« La Troisième Vague », quand le totalitarisme s’empare d’une classe muriautine

La compagnie Le Cri Dévot travaille depuis 2 semaines, avec une classe de seconde du lycée François Villon, sur une adaptation du livre « La Vague » de Todd Strasser, qui raconte l’expérience d’un professeur qui immerge ses élèves dans un système totalitaire. On a assisté à une répétition, avant la grande représentation qui aura lieu au théâtre de la Nacelle, ce vendredi 23 mai à 21 h.

Il est 10 h 30, jeudi matin, au lycée François Villon des Mureaux. Dans une salle de classe de seconde, les chaises raclent le sol en cadence. D’un seul mouvement, les élèves s’assoient au signal d’un homme qui impose le silence d’un simple regard. Sur le tableau, une devise en lettres capitales : « La force par la discipline ».

Si vous pensez qu’il s’agit d’un moment d’égarement autoritaire d’un professeur un brin extrémiste, vous avez… presque raison. Il s’agit en réalité de la répétition d’une pièce de théâtre que les élèves joueront sur scène ce vendredi 23 mai, à 21 h au Théâtre de la Nacelle d’Aubergenville, sous l’égide de la troupe Le Cri Dévot. Le metteur en scène, Camille Daloz, et les comédiens Alexandre Cafarelli et Emmanuelle Bertrand font vivre à ces lycéens muriautins une plongée troublante dans l’univers de La Troisième Vague, l’expérience menée par un professeur d’histoire californien aux méthodes peu orthodoxes.

En 1967, au lycée Cubberley de Palo Alto aux États-Unis, Ron Jones voulait montrer à ses élèves comment le fascisme peut s’installer insidieusement.

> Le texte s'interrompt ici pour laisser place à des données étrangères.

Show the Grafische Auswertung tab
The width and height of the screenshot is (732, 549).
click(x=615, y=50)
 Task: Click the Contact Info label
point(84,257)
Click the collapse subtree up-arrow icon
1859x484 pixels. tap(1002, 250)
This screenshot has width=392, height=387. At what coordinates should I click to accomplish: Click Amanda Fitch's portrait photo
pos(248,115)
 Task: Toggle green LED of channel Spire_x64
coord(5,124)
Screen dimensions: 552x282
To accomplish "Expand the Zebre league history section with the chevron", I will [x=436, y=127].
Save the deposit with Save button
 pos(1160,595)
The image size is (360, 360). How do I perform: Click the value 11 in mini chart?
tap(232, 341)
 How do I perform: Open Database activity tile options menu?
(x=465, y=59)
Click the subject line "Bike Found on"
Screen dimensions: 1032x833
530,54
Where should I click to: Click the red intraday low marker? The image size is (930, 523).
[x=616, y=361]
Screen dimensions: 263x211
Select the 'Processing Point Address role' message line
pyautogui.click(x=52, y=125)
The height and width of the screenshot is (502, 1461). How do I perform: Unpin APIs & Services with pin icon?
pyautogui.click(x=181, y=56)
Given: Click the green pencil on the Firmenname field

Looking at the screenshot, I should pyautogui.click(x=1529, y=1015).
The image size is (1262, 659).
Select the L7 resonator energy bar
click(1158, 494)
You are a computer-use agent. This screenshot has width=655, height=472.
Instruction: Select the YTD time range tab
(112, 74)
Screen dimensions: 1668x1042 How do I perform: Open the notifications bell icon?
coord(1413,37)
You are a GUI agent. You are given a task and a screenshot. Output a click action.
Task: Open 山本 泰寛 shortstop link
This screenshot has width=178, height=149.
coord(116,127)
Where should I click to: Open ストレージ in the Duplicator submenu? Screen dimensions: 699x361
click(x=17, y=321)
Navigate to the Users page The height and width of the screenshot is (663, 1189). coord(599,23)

En quelques jours, il a instauré un mouvement disciplinaire autoritaire qui a rapidement échappé à son contrôle, révélant à quel point des individus ordinaires pouvaient adopter des comportements totalitaires. Une expérience qui a donné vie à un livre, La Vague de Todd Strasser en 1981, dont la compagnie Le Cri Dévot s’est emparée en 2016 pour créer le canevas de son spectacle « La Troisième Vague ».

« On fait beaucoup de spectacles sur la thématique de l’adolescence, et même des créations partagées où ils sont impliqués dans le processus de création, tant dans l’écriture que dans le jeu, nous explique Camille Daloz. Et La Vague, c’était vraiment adapté. En 2025, comme c’était déjà le cas en 2016, le travail d’endoctrinement, d’esprit critique, de manipulation, est toujours d’actualité. L’idée était que les élèves puissent s’emparer de cette thématique et en parler d’eux-mêmes ».

Quand on voit l’aisance, le naturel et l’investissement dont ils font preuve dans leur jeu, à une semaine de leur passage sur scène, il est difficile d’imaginer que cette pièce ne leur a pas été proposée… mais imposée. « Au début, on ne voulait pas le faire », avoue une élève. « C’est compliqué de passer devant les gens », poursuit sa voisine. Et pourtant, s’ils sont encore nombreux à appréhender leur passage sur les planches, ils ont su se prêter au jeu au fil des répétitions, dispensées au rythme d’une heure par jour. « Les comédiens ? Ils sont trop cool, ils ont su nous mettre à l’aise, et c’est allé tout seul », témoigne une autre élève.

Et au-delà du plaisir qu’ils éprouvent à se donner la réplique au lieu de bûcher pendant une heure de cours traditionnelle, ils ont su se servir de ces ateliers pour grandir en tant que groupe. « Avant, dans la classe, on n’avait pas vraiment de liens entre nous, confesse une élève. On ne se parlait pas forcément. Il y a des gens à qui je ne parlais pas du tout, et maintenant, je m’entends hyper bien avec eux ».

De quoi rendre fiers leurs professeurs, qui se sont décarcassés pour mettre tout ça sur pied après avoir été contactés par l’équipe du Théâtre de la Nacelle. « Je me suis dit que c’était un super projet à proposer aux élèves, parce que c’est une expérience extrêmement riche, s’enthousiasme Pauline de Saulieu, qui leur enseigne la littérature. C’est génial, parce que depuis la réforme du lycée, je trouve qu’on a des programmes beaucoup plus académiques qu’avant ». Louise Roudier, professeure de philosophie, abonde dans son sens. « C’est vrai que je vois de moins en moins d’élèves qui restent à la fin du cours pour parler des sujets qu’on aborde. J’ai parfois l’impression de perdre un peu du lien que j’ai avec eux. Alors un projet comme ça, c’est idéal pour retrouver cette dimension-là ». La Vague aurait pu diviser, isoler, effacer. Elle a fait tout l’inverse : elle a soudé. Et dans le ressac des répétitions, c’est une classe qui s’est trouvée.